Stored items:
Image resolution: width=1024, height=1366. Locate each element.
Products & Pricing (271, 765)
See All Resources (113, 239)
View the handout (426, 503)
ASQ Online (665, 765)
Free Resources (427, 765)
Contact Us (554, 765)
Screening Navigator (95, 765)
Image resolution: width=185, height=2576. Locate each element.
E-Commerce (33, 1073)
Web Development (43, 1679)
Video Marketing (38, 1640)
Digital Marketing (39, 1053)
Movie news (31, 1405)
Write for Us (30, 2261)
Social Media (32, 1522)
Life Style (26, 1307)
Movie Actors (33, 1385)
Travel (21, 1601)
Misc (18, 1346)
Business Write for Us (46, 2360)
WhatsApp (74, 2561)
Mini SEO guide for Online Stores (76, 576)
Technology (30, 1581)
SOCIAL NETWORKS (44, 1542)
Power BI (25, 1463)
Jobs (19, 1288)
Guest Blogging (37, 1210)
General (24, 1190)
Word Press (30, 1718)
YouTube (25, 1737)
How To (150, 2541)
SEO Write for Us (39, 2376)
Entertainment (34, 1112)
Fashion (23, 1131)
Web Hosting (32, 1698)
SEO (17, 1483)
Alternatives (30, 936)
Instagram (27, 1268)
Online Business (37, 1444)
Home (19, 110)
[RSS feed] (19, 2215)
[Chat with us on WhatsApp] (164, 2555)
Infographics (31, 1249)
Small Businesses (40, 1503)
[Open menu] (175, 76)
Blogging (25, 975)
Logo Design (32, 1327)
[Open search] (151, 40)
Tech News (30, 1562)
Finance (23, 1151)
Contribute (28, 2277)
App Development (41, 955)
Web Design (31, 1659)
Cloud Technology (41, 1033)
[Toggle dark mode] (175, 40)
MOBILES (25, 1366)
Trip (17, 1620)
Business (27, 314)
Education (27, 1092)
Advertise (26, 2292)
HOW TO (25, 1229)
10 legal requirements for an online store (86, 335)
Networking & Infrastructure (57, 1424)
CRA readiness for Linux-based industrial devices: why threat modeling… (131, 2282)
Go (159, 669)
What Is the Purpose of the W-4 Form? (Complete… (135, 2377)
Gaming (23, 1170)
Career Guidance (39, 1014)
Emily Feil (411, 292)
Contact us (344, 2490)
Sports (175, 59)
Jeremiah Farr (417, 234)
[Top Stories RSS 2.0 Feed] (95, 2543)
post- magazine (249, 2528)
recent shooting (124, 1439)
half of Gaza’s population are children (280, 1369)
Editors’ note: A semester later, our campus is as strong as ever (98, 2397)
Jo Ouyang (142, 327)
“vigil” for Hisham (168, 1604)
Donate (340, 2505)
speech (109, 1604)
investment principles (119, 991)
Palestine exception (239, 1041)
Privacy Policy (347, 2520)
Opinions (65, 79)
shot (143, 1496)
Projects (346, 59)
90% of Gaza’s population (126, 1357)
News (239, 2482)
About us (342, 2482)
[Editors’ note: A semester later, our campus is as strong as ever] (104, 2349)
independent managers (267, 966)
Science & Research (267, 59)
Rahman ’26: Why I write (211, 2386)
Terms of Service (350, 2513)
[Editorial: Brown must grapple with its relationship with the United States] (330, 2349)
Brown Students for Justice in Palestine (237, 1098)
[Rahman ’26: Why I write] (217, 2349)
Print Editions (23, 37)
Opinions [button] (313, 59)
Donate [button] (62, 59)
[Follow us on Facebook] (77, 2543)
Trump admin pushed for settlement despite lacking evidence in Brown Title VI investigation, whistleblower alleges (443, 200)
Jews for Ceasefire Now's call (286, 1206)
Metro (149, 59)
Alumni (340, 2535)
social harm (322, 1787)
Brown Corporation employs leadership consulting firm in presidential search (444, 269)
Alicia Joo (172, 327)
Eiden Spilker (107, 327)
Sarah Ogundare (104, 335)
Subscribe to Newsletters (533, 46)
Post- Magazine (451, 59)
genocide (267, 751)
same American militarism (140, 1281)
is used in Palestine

#### Goal of the exercise:
The output should consist only of the lines from the one with "Privacy Policy (347, 2520)" through the final line of the records above, exactly.

#### Output of the task:
Privacy Policy (347, 2520)
Opinions (65, 79)
shot (143, 1496)
Projects (346, 59)
90% of Gaza’s population (126, 1357)
News (239, 2482)
About us (342, 2482)
[Editors’ note: A semester later, our campus is as strong as ever] (104, 2349)
independent managers (267, 966)
Science & Research (267, 59)
Rahman ’26: Why I write (211, 2386)
Terms of Service (350, 2513)
[Editorial: Brown must grapple with its relationship with the United States] (330, 2349)
Brown Students for Justice in Palestine (237, 1098)
[Rahman ’26: Why I write] (217, 2349)
Print Editions (23, 37)
Opinions [button] (313, 59)
Donate [button] (62, 59)
[Follow us on Facebook] (77, 2543)
Trump admin pushed for settlement despite lacking evidence in Brown Title VI investigation, whistleblower alleges (443, 200)
Jews for Ceasefire Now's call (286, 1206)
Metro (149, 59)
Alumni (340, 2535)
social harm (322, 1787)
Brown Corporation employs leadership consulting firm in presidential search (444, 269)
Alicia Joo (172, 327)
Eiden Spilker (107, 327)
Sarah Ogundare (104, 335)
Subscribe to Newsletters (533, 46)
Post- Magazine (451, 59)
genocide (267, 751)
same American militarism (140, 1281)
is used in Palestine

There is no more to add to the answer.